What to work on: A verbatim reproduction of the lines below, from the line containing "donatori [tab] (99, 442)" through the line containing "[Phần mềm QLDL số hóa] (1200, 840)", both ends included, is the whole required output.

(Pixel coordinate grounding data)
--

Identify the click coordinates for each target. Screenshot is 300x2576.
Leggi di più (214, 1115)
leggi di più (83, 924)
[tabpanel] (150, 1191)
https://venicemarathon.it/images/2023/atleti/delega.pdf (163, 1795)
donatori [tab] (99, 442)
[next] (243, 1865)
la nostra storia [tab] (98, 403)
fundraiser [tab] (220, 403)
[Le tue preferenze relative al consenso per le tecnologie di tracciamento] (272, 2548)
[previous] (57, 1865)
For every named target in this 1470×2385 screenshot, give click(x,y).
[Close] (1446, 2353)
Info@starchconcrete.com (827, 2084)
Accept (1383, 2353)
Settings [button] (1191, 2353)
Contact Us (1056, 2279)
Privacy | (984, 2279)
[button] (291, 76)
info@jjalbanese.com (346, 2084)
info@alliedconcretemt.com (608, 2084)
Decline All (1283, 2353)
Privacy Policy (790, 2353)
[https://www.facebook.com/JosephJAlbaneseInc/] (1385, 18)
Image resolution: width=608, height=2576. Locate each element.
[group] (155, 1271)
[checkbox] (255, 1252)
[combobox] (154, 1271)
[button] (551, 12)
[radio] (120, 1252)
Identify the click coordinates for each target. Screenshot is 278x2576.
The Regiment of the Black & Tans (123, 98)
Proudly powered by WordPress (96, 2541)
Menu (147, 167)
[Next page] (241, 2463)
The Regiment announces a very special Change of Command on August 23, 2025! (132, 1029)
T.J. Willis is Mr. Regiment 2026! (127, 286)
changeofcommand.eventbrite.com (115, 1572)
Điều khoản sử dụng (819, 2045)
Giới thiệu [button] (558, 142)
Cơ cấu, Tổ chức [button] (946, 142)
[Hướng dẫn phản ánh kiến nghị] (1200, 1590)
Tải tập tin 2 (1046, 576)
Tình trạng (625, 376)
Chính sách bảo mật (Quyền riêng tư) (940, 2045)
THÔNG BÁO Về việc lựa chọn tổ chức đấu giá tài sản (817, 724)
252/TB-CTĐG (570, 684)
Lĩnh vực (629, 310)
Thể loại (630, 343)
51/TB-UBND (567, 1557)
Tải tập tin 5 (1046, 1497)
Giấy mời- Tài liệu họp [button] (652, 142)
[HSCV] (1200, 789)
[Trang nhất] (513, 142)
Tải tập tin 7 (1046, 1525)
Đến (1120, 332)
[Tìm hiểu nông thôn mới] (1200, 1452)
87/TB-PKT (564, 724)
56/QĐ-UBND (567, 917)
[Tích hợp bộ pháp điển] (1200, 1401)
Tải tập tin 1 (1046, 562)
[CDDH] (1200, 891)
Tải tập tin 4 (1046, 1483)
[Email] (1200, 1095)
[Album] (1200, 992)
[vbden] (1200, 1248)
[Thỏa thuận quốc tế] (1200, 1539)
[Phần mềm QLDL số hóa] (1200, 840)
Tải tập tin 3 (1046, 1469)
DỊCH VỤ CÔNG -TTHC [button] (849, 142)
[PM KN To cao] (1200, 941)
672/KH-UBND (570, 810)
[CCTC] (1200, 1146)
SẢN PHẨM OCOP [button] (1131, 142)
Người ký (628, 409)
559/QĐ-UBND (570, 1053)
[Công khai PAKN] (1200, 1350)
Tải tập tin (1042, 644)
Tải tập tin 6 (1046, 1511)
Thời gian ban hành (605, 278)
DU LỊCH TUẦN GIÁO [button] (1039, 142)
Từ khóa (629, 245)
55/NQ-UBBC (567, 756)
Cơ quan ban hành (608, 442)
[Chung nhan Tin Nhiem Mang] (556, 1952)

--

Result for this task:
donatori [tab] (99, 442)
[next] (243, 1865)
la nostra storia [tab] (98, 403)
fundraiser [tab] (220, 403)
[Le tue preferenze relative al consenso per le tecnologie di tracciamento] (272, 2548)
[previous] (57, 1865)
For every named target in this 1470×2385 screenshot, give click(x,y).
[Close] (1446, 2353)
Info@starchconcrete.com (827, 2084)
Accept (1383, 2353)
Settings [button] (1191, 2353)
Contact Us (1056, 2279)
Privacy | (984, 2279)
[button] (291, 76)
info@jjalbanese.com (346, 2084)
info@alliedconcretemt.com (608, 2084)
Decline All (1283, 2353)
Privacy Policy (790, 2353)
[https://www.facebook.com/JosephJAlbaneseInc/] (1385, 18)
Image resolution: width=608, height=2576. Locate each element.
[group] (155, 1271)
[checkbox] (255, 1252)
[combobox] (154, 1271)
[button] (551, 12)
[radio] (120, 1252)
Identify the click coordinates for each target. Screenshot is 278x2576.
The Regiment of the Black & Tans (123, 98)
Proudly powered by WordPress (96, 2541)
Menu (147, 167)
[Next page] (241, 2463)
The Regiment announces a very special Change of Command on August 23, 2025! (132, 1029)
T.J. Willis is Mr. Regiment 2026! (127, 286)
changeofcommand.eventbrite.com (115, 1572)
Điều khoản sử dụng (819, 2045)
Giới thiệu [button] (558, 142)
Cơ cấu, Tổ chức [button] (946, 142)
[Hướng dẫn phản ánh kiến nghị] (1200, 1590)
Tải tập tin 2 (1046, 576)
Tình trạng (625, 376)
Chính sách bảo mật (Quyền riêng tư) (940, 2045)
THÔNG BÁO Về việc lựa chọn tổ chức đấu giá tài sản (817, 724)
252/TB-CTĐG (570, 684)
Lĩnh vực (629, 310)
Thể loại (630, 343)
51/TB-UBND (567, 1557)
Tải tập tin 5 (1046, 1497)
Giấy mời- Tài liệu họp [button] (652, 142)
[HSCV] (1200, 789)
[Trang nhất] (513, 142)
Tải tập tin 7 (1046, 1525)
Đến (1120, 332)
[Tìm hiểu nông thôn mới] (1200, 1452)
87/TB-PKT (564, 724)
56/QĐ-UBND (567, 917)
[Tích hợp bộ pháp điển] (1200, 1401)
Tải tập tin 1 (1046, 562)
[CDDH] (1200, 891)
Tải tập tin 4 (1046, 1483)
[Email] (1200, 1095)
[Album] (1200, 992)
[vbden] (1200, 1248)
[Thỏa thuận quốc tế] (1200, 1539)
[Phần mềm QLDL số hóa] (1200, 840)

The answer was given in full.